• REQUIRED WORK: Put every line of the items below into a numbered list, leaving out the blank lines.

• INFORMATION SUPPLIED:
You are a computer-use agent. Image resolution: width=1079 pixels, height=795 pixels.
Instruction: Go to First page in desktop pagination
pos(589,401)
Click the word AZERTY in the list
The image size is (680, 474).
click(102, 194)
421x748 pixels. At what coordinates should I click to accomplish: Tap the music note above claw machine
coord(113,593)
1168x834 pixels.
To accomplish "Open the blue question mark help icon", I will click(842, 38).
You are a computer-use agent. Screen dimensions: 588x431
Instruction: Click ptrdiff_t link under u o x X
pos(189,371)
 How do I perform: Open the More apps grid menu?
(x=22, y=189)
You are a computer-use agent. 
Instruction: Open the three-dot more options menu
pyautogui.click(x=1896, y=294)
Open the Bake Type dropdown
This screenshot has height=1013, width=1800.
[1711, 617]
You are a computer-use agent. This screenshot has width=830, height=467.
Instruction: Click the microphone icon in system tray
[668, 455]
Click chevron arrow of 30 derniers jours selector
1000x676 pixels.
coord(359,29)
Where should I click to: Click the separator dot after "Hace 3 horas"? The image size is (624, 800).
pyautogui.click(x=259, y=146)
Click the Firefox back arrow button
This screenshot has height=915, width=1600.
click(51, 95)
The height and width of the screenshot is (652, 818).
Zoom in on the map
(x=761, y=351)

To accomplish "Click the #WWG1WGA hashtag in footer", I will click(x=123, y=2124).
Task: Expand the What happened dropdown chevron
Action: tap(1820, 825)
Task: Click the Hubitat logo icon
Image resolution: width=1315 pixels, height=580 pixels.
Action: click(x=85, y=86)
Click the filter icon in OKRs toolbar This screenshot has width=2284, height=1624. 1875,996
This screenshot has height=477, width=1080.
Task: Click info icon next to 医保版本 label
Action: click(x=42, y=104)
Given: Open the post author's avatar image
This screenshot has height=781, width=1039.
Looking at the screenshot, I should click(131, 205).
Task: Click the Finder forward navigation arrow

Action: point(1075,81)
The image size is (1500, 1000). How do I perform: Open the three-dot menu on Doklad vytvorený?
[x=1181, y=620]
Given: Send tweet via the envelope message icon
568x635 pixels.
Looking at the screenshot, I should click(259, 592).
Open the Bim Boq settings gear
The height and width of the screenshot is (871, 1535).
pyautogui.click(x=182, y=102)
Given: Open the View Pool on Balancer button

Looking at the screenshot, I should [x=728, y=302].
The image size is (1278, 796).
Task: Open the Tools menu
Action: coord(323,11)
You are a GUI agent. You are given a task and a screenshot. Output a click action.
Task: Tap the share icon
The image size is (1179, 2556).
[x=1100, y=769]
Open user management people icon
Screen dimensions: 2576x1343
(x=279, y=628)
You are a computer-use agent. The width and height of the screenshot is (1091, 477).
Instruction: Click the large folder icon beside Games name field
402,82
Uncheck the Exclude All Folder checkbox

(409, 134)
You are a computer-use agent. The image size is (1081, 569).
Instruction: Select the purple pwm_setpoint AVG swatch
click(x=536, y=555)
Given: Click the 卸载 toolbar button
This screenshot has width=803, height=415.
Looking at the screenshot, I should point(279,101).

• EXERCISE RESULT:
1. You are a computer-use agent. Image resolution: width=1079 pixels, height=795 pixels.
2. Instruction: Go to First page in desktop pagination
3. pos(589,401)
4. Click the word AZERTY in the list
5. The image size is (680, 474).
6. click(102, 194)
7. 421x748 pixels. At what coordinates should I click to accomplish: Tap the music note above claw machine
8. coord(113,593)
9. 1168x834 pixels.
10. To accomplish "Open the blue question mark help icon", I will click(842, 38).
11. You are a computer-use agent. Screen dimensions: 588x431
12. Instruction: Click ptrdiff_t link under u o x X
13. pos(189,371)
14.  How do I perform: Open the More apps grid menu?
15. (x=22, y=189)
16. You are a computer-use agent. 
17. Instruction: Open the three-dot more options menu
18. pyautogui.click(x=1896, y=294)
19. Open the Bake Type dropdown
20. This screenshot has height=1013, width=1800.
21. [1711, 617]
22. You are a computer-use agent. This screenshot has width=830, height=467.
23. Instruction: Click the microphone icon in system tray
24. [668, 455]
25. Click chevron arrow of 30 derniers jours selector
26. 1000x676 pixels.
27. coord(359,29)
28. Where should I click to: Click the separator dot after "Hace 3 horas"? The image size is (624, 800).
29. pyautogui.click(x=259, y=146)
30. Click the Firefox back arrow button
31. This screenshot has height=915, width=1600.
32. click(51, 95)
33. The height and width of the screenshot is (652, 818).
34. Zoom in on the map
35. (x=761, y=351)
36. To accomplish "Click the #WWG1WGA hashtag in footer", I will click(x=123, y=2124).
37. Task: Expand the What happened dropdown chevron
38. Action: tap(1820, 825)
39. Task: Click the Hubitat logo icon
40. Image resolution: width=1315 pixels, height=580 pixels.
41. Action: click(x=85, y=86)
42. Click the filter icon in OKRs toolbar This screenshot has width=2284, height=1624. 1875,996
43. This screenshot has height=477, width=1080.
44. Task: Click info icon next to 医保版本 label
45. Action: click(x=42, y=104)
46. Given: Open the post author's avatar image
47. This screenshot has height=781, width=1039.
48. Looking at the screenshot, I should click(131, 205).
49. Task: Click the Finder forward navigation arrow
50. Action: point(1075,81)
51. The image size is (1500, 1000). How do I perform: Open the three-dot menu on Doklad vytvorený?
52. [x=1181, y=620]
53. Given: Send tweet via the envelope message icon
54. 568x635 pixels.
55. Looking at the screenshot, I should click(259, 592).
56. Open the Bim Boq settings gear
57. The height and width of the screenshot is (871, 1535).
58. pyautogui.click(x=182, y=102)
59. Given: Open the View Pool on Balancer button
60. Looking at the screenshot, I should [x=728, y=302].
61. The image size is (1278, 796).
62. Task: Open the Tools menu
63. Action: coord(323,11)
64. You are a GUI agent. You are given a task and a screenshot. Output a click action.
65. Task: Tap the share icon
66. The image size is (1179, 2556).
67. [x=1100, y=769]
68. Open user management people icon
69. Screen dimensions: 2576x1343
70. (x=279, y=628)
71. You are a computer-use agent. The width and height of the screenshot is (1091, 477).
72. Instruction: Click the large folder icon beside Games name field
73. 402,82
74. Uncheck the Exclude All Folder checkbox
75. (409, 134)
76. You are a computer-use agent. The image size is (1081, 569).
77. Instruction: Select the purple pwm_setpoint AVG swatch
78. click(x=536, y=555)
79. Given: Click the 卸载 toolbar button
80. This screenshot has width=803, height=415.
81. Looking at the screenshot, I should point(279,101).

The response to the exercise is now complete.